They dreamt not of a perishable home
Who thus could build. Be mine, in hours of fear
Or groveling thought, to seek a refuge here.
Wordsworth

When the Magi, following the star, arrived at the “place where the young child was,” they found a poor and beautiful, helpless infant and, somehow, understood this same infant to be the King of all creation, the God who fashioned the heavens and the earth, who is from generation to generation and eternity to eternity, who was always, and shall be forever. It is the unique gift of the Christian faith that the uncir­cumscribed can be found in the circumscribed, and the transcendent in the particular, without the circumscribed or particular being superseded, lost, or forgotten.

Without design and without searching, I once found an unexpected treasure. One day in early autumn, while traveling in Queens County in New York City, in a district known as Jamaica, I came upon a large wooden sign, red with gold lettering, bearing the words “Church of the Incarnation — Roman Catholic.” I had seen the sign too late to see the church itself. But I saw, stretching from the corner on which the sign stood, two three-story buildings of red brick with sand-colored trim — a convent and a school.
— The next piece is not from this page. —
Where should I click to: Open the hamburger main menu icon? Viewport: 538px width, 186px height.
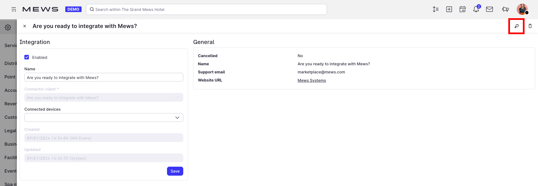(13, 10)
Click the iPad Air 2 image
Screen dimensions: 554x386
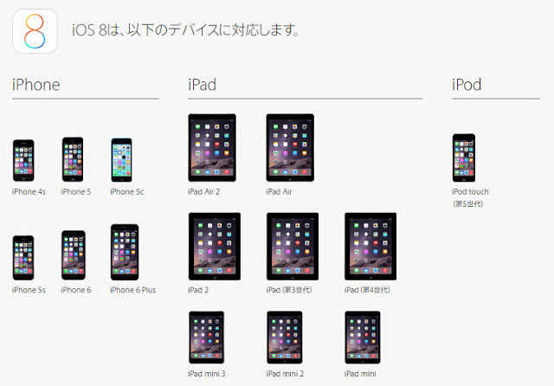[212, 148]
I resolved to take a better look at them and to see the church.

Business took me to the area of South Jamaica, and on the drive there and back I saw stores defaced by graffiti, streets with refuse clinging to curbs, lurid billboards and signs of unabashed hucksterism offering cheap commodities, including divorce services, and storefront “churches” with the suggestions they carry of simoniacal calculation, fanaticism, and, no doubt, on the part of some in the congregation, pathos and heartfelt religious sentiments with no other place their bearers know to bring them.

It was with great relief after completing my business meetings, and having hurriedly begun my retreat, that I again espied the clean, swept sidewalks and the small but well-cared-for school grounds at the Church of the Incarnation, which I had seen earlier and wished to see again, with its separate entrances for girls and boys, each designated by a word carved in stone above it.